BellaBeat is a successful small company that develops high-tech health focused products for women. They have the potential to become a larger player in the smart device market, so Urška Sršen, cofounder and Chief Creative Officer of Bellabeat consulted the data analytics team and tasked them with analyzing smart device data; in order to find new growth opportunities for the company. In addition, The Data Analytics team was asked to focus on one of the 5 Bellabeat products. Insights gathered from this Analysis will help guide marketing strategies. Your Analysis and high-level recommendations will be presented to the executive team.

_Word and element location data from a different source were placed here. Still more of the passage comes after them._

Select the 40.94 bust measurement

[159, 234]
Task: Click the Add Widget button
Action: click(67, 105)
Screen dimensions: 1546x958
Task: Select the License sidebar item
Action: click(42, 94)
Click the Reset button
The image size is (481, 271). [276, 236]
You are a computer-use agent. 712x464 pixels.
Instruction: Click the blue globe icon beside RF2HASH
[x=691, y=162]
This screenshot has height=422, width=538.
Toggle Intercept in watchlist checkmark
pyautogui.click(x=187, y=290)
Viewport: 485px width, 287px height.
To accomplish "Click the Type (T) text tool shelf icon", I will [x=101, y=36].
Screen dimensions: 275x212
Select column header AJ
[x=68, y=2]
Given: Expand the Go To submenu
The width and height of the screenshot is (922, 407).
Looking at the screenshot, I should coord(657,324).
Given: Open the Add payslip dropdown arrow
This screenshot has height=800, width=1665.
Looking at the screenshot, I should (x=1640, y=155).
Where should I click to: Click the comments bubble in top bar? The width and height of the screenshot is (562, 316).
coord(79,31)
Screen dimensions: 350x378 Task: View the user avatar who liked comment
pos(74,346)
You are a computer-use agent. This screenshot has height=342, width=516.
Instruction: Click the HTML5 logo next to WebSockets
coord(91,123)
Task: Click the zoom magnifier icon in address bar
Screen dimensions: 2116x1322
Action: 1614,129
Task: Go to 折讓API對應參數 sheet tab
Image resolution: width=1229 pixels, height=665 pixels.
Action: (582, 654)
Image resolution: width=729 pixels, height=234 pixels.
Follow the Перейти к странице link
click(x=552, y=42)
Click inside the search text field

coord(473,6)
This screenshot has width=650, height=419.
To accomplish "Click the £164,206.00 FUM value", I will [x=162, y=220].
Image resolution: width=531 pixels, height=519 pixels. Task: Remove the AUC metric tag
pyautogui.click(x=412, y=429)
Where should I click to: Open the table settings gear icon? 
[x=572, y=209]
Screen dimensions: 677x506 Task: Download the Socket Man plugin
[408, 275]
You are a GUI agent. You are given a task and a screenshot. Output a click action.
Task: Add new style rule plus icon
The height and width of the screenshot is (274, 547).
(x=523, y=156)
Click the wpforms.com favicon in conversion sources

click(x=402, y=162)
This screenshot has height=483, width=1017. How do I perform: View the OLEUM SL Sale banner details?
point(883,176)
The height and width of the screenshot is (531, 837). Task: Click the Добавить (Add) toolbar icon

Urška Sršen, suggested that the following dataset should be used, and disclosed that there might be some limitations: FitBit Fitness Tracker Data (CC0: Public Domain, dataset made available through Mobius): This Kaggle data set contains personal fitness tracker from thirty fitbit users. Thirty eligible Fitbit users consented to the submission of personal tracker data, including minute-level output for physical activity, heart rate, and sleep monitoring. It includes information about daily activity, steps, and heart rate that can be used to explore users’ habits.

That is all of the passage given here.